‘Because,’ she said firmly, ‘my position beneath your mother’s roof, in its very lowliness, ought to have been my protection from insult, which’——
‘Insult!’ flashed out Lord Harrogate, reddening too, and breaking almost roughly in on the girl’s half-uttered speech. ‘Can you deem that I mean to insult you when I tell you of my love—that I speak insolently, Miss Gray, when I ask you to be my wife?’
Ethel quivered from head to foot as her half-incredulous ears drank in the words. ‘You meant—that is’—— she faltered out feebly.
‘I meant this,’ said Lord Harrogate earnestly. ‘Miss Gray—Ethel, darling, I have learned during the time that I have known you, to love you with a true and honest love. I am a clumsy wooer, I daresay, but surely you cannot have deemed that I had any other thought than that of asking you, for weal and woe, to share my fortunes?’
He tried to take her hand; but she eluded his grasp, and covering her face, sobbed aloud.
‘Come, Ethel, come, my love! Let it be mine to dry those tears!’ said the young man, passing his arm round her waist; but gently and firmly she released herself.
‘You have made me very happy and very miserable all at once, my lord,’ she said, turning round and facing him; ‘but believe me, there must be no more of this. I thank you from my heart for the very great compliment of your preference for a girl so humbly born, without fortune or kindred. But I am your sister’s governess; and it shall never be said that Ethel Gray brought disunion and sorrow upon the noble family that had received her with so kindly a welcome. I have my own ideas of right and wrong, Lord Harrogate, and I know that I should be mean and base, even in my own eyes, were I to avail myself of—your great goodness.’

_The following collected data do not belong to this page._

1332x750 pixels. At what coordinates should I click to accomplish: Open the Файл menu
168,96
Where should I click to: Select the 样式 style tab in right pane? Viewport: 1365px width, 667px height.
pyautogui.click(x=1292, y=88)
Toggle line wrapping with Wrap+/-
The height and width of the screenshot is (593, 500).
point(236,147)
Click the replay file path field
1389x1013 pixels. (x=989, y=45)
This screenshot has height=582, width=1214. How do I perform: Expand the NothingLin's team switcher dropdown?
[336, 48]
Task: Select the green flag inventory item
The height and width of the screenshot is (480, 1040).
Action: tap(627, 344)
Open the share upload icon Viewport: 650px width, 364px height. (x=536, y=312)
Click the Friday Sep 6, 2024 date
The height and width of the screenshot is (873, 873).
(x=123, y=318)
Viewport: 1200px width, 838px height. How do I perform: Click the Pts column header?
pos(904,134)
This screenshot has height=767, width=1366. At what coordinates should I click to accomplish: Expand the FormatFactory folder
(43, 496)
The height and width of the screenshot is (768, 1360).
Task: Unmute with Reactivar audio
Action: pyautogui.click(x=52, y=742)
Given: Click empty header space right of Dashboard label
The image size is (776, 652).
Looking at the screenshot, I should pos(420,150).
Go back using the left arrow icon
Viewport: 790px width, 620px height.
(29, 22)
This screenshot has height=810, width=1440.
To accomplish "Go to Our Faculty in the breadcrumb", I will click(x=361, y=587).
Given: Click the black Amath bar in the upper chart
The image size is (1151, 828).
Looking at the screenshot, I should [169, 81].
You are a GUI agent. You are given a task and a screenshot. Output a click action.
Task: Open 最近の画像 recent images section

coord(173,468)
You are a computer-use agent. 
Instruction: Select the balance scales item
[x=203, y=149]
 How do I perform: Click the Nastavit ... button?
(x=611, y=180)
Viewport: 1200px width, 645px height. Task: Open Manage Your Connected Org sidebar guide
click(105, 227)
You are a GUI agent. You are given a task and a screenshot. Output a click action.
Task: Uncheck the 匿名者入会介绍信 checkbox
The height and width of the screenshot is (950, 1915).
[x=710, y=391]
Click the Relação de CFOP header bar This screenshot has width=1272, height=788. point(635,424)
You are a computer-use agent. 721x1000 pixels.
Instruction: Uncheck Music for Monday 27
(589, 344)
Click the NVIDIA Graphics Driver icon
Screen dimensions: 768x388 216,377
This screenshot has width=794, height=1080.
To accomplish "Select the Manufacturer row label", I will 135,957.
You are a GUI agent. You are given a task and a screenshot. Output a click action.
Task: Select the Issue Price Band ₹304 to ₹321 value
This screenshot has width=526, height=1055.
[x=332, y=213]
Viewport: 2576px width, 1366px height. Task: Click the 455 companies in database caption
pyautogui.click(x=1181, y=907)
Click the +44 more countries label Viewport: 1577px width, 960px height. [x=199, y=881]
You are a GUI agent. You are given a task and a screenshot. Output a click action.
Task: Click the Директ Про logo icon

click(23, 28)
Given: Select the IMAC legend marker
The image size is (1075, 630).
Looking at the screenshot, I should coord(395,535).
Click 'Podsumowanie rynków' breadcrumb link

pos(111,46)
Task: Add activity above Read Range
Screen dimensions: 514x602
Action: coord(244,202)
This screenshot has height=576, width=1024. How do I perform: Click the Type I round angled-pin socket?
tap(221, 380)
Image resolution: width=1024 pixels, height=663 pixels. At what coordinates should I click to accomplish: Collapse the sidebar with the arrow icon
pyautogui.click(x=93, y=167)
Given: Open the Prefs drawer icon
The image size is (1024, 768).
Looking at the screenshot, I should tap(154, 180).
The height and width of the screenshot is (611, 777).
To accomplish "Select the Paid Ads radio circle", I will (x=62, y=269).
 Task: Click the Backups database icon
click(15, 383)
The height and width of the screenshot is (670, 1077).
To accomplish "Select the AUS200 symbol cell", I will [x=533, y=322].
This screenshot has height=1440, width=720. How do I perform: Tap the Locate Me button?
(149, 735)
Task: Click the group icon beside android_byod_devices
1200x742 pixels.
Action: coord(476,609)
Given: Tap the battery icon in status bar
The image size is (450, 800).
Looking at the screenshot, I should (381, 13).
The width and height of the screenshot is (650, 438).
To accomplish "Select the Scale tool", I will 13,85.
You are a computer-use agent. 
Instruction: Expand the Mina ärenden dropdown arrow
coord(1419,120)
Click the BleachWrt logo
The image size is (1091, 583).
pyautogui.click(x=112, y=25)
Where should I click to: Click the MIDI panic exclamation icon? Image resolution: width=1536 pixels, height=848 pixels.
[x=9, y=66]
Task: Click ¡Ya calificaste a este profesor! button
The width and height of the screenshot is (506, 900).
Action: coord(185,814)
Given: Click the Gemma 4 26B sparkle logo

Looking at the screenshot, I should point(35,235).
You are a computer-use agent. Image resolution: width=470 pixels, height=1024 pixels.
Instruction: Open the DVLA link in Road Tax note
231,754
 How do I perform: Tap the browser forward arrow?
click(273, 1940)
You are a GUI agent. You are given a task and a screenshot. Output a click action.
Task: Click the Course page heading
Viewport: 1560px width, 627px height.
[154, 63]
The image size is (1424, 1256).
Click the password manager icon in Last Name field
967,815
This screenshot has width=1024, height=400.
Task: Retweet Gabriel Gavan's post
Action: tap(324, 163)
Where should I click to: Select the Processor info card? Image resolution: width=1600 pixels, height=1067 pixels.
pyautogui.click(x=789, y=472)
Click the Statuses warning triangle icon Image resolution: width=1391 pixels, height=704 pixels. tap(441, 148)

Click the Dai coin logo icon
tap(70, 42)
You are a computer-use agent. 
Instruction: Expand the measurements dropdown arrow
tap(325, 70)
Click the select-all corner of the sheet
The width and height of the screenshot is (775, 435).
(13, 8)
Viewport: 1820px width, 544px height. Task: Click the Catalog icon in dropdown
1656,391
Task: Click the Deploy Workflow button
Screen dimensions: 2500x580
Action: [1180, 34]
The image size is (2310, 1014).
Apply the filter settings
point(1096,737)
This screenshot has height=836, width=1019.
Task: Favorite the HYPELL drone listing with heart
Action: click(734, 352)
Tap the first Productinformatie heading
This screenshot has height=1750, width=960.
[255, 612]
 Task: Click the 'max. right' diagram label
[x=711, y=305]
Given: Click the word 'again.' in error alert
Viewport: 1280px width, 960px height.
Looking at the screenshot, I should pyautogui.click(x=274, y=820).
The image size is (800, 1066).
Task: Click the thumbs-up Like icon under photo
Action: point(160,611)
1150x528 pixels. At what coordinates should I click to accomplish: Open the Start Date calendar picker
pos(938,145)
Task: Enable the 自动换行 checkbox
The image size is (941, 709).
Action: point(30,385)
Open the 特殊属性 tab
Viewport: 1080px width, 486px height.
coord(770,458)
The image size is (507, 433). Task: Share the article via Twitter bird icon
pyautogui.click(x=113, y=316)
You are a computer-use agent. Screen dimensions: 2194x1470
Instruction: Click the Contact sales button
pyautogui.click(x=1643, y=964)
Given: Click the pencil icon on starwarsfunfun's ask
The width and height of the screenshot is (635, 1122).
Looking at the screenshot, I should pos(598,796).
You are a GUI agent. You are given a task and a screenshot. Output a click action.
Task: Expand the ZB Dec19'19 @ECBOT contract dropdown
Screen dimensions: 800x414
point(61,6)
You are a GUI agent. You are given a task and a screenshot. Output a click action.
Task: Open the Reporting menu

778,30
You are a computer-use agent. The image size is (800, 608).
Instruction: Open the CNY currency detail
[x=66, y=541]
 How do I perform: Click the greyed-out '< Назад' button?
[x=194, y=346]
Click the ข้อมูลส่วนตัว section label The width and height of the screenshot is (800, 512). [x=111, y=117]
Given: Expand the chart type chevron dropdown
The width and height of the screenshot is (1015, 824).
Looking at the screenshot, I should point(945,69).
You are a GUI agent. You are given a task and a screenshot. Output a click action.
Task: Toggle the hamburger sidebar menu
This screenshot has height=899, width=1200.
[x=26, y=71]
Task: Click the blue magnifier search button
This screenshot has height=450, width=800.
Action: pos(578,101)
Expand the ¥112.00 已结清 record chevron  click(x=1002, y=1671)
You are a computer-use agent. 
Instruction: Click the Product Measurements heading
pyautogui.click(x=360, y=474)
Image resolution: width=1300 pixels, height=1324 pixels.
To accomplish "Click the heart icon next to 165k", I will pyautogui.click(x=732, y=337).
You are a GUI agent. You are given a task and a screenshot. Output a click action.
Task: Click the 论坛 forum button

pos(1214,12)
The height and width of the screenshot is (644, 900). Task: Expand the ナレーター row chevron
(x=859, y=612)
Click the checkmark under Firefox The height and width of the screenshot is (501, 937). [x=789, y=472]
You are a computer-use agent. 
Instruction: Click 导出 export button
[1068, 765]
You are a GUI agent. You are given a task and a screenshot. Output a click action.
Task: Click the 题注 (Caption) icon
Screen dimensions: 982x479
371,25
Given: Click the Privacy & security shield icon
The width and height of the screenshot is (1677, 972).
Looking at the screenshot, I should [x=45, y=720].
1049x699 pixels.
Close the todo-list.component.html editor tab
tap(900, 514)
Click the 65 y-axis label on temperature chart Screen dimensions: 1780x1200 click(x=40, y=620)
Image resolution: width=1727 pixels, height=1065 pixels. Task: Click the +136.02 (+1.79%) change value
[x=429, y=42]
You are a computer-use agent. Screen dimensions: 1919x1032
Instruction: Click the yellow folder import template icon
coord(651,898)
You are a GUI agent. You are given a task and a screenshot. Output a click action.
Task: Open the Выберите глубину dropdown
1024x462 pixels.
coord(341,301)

He was taken by surprise. He had made up his mind, and reckoned the difficulties of the step which he proposed to take. That he would meet with some opposition on the part of his family, he was of course aware. It might take much time and much persuasion to bring his parents, and especially the Countess, to consent to a match so little calculated to advance his worldly prospects. But he was no shallow boy to cry for his toy, and then forget the bauble that had been withheld from him. His offer of marriage would no doubt render Ethel’s position at High Tor for a time untenable. He had thought the matter over. There were relatives of the De Veres who, without being partisans of the match, would willingly offer a temporary home to such a girl as Ethel Gray, while his mother and Lady Gladys were in process of being converted to see the matter as he saw it.
Ethel’s unlooked-for opposition disconcerted all these projects. She was very grateful, gentle, and almost submissive in her bearing; but she was as steadfast as adamant on the point that it behoved her to return a respectful refusal to Lord Harrogate’s proposals.
‘Do not tempt me,’ she said more than once; ‘do not urge me to forfeit my self-respect, or be false to those who have put trust in me. I am no fit match for the future master of High Tor, the future Earl of Wolverhampton. Would the kind Countess have received me here, would Lady Maud have given me her friendship, had they dreamed of this?’